*CHALLENGE*
Put the lines below into a numbered list, skipping any blank lines. Leave the pictures out of your answer.

Records for locating displayed items

+ + +

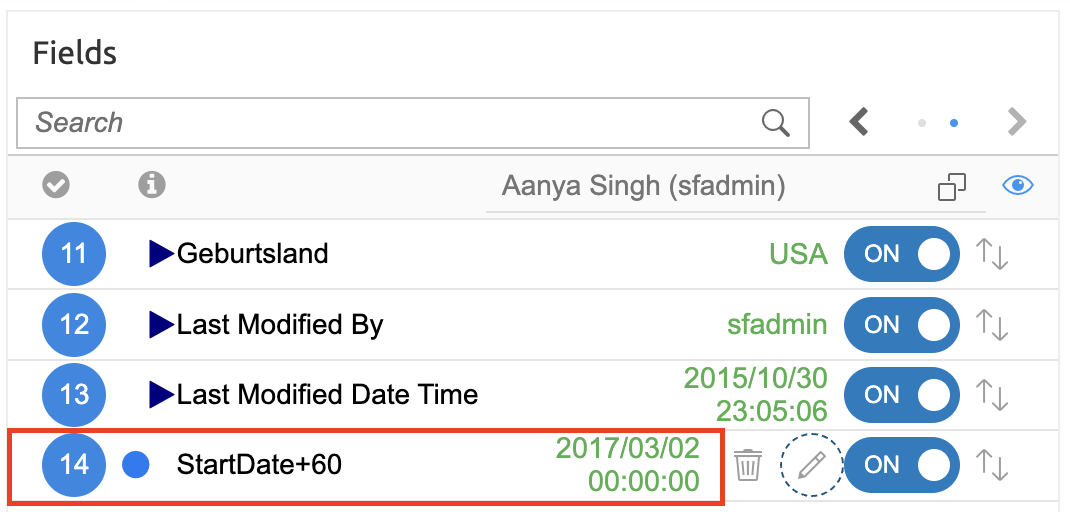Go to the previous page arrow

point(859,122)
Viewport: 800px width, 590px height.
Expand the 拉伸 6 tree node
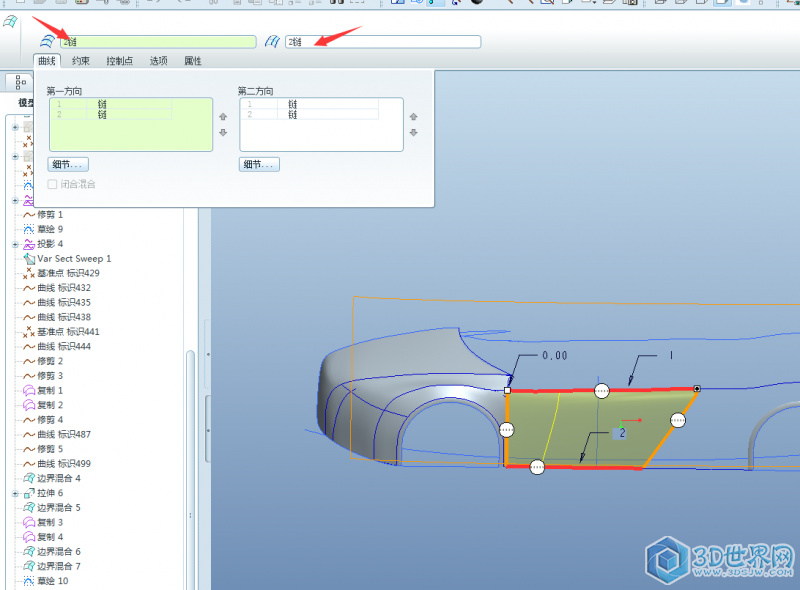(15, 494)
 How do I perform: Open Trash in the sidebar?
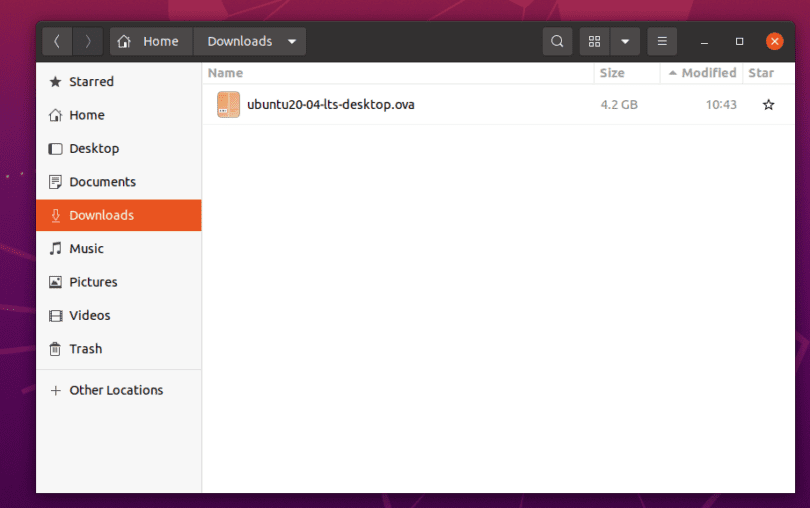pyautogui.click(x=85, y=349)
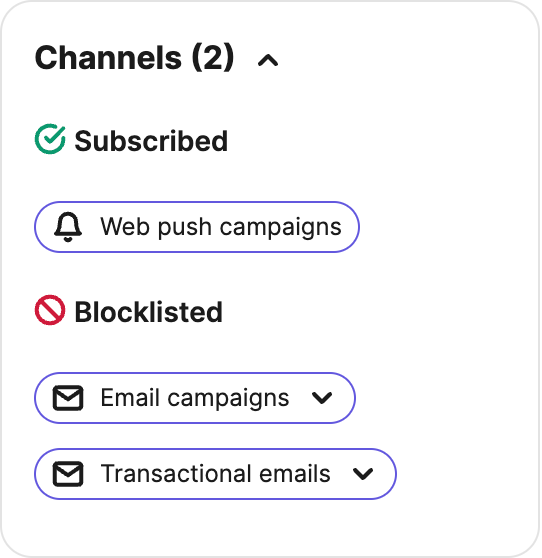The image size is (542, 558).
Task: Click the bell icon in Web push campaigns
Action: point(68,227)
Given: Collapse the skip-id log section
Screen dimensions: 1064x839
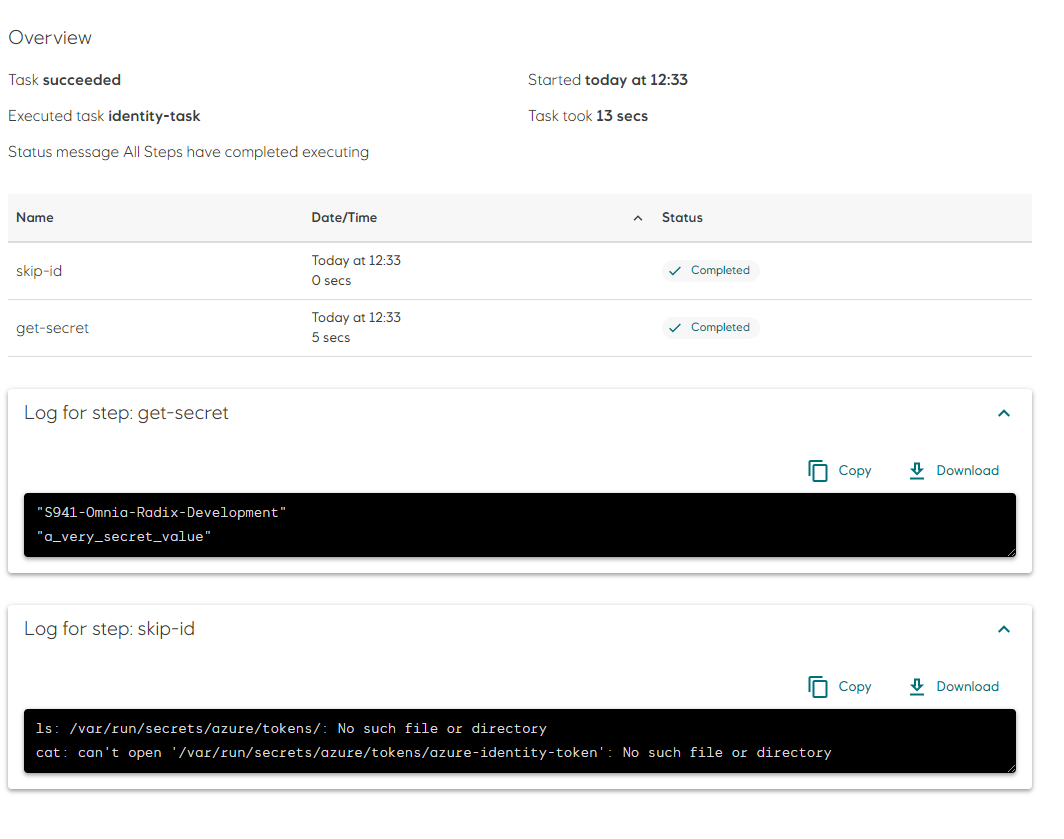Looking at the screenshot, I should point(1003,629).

+ + +

*SOLUTION FOR THIS TASK*
1. Go to the previous page arrow
2. point(859,122)
3. Viewport: 800px width, 590px height.
4. Expand the 拉伸 6 tree node
5. (15, 494)
6.  How do I perform: Open Trash in the sidebar?
7. pyautogui.click(x=85, y=349)
8. The image size is (542, 558).
9. Task: Click the bell icon in Web push campaigns
10. Action: point(68,227)
11. Given: Collapse the skip-id log section
12. Screen dimensions: 1064x839
13. Looking at the screenshot, I should point(1003,629).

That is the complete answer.